[Material shown Boundary: Start]

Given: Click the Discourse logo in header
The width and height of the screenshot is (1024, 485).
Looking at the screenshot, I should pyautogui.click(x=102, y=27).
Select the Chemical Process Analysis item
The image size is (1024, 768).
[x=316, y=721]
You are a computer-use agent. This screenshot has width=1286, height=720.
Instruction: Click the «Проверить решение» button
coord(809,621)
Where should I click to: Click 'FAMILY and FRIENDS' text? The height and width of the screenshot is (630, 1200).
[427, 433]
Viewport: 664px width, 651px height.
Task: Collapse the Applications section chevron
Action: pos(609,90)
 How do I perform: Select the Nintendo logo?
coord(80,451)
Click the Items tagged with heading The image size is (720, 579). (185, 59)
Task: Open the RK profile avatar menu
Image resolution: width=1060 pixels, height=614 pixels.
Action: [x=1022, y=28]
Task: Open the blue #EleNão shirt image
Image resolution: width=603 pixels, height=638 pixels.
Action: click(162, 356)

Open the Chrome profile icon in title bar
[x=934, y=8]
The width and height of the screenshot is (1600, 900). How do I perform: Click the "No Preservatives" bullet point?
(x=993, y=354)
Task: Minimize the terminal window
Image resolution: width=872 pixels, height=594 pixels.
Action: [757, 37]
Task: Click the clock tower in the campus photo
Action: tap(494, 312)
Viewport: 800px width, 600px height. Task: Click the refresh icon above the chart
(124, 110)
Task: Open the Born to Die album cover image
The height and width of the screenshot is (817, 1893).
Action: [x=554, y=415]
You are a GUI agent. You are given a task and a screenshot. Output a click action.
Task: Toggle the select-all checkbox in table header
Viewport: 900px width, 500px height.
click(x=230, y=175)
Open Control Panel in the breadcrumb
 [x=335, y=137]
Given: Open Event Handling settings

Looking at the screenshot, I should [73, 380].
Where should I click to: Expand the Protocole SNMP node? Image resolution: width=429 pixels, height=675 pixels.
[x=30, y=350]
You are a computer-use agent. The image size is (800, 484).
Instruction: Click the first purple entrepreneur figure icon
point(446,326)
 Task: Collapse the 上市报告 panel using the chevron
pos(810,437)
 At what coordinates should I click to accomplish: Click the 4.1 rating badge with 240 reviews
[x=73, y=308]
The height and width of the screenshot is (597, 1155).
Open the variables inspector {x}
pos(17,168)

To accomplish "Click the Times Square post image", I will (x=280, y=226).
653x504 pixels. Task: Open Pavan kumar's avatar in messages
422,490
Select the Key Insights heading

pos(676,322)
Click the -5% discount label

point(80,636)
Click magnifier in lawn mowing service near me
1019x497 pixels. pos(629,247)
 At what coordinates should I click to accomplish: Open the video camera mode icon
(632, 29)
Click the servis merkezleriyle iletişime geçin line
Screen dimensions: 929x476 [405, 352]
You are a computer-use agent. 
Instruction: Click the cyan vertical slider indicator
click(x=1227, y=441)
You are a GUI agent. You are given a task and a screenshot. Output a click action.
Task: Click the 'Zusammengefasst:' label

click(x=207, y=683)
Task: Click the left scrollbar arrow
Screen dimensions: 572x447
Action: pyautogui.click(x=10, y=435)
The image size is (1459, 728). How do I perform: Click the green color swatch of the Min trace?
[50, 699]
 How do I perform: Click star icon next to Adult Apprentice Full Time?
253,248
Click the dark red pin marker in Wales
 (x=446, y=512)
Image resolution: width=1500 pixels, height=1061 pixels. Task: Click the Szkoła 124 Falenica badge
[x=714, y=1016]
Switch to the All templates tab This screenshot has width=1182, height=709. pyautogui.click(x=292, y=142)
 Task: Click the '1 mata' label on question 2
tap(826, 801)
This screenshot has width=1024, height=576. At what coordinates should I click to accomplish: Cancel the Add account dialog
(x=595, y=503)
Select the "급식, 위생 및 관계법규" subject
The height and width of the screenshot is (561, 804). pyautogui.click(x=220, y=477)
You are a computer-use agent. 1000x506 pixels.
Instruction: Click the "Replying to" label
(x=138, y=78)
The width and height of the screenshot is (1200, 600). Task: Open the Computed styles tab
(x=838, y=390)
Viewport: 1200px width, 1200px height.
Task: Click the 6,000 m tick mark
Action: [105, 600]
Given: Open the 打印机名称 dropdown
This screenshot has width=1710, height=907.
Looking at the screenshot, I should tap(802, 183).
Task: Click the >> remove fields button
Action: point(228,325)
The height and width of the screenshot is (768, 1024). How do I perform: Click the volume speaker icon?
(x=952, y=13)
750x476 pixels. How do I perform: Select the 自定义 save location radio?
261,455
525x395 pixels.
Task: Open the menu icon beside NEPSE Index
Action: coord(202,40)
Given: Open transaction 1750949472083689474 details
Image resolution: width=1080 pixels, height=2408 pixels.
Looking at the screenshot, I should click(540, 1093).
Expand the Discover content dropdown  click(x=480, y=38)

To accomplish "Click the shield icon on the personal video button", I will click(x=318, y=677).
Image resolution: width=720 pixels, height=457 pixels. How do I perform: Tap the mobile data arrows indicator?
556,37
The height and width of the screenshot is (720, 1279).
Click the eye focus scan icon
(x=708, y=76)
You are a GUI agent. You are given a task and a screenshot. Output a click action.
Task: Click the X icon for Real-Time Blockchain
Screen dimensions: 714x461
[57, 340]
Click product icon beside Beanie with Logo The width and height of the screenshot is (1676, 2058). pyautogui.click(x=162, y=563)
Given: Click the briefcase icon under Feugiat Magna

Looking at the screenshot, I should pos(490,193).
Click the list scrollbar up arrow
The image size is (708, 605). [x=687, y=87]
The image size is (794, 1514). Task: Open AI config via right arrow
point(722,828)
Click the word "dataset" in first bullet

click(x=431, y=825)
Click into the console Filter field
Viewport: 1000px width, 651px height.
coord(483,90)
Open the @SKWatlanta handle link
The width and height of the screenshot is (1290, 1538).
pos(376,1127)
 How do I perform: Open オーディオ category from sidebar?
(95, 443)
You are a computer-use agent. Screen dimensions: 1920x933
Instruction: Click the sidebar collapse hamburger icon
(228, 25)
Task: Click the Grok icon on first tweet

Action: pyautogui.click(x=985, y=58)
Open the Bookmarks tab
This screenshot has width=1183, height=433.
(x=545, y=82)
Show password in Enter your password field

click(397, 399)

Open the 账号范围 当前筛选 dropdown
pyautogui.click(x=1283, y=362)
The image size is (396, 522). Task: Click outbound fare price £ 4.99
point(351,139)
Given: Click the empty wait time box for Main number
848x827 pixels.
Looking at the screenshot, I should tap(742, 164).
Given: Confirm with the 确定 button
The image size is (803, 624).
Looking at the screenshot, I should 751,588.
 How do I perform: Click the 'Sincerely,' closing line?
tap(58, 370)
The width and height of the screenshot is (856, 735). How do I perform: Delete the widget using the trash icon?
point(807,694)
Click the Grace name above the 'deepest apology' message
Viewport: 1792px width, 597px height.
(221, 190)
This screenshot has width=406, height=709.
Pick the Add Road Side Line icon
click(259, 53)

[Material shown Boundary: End]

▶ **Task objective**
Where in the records does the string "will" appear? Copy every line that has it.

▶ **Result of this task**
To accomplish "Click the Times Square post image", I will (x=280, y=226).
To accomplish "Click the shield icon on the personal video button", I will click(x=318, y=677).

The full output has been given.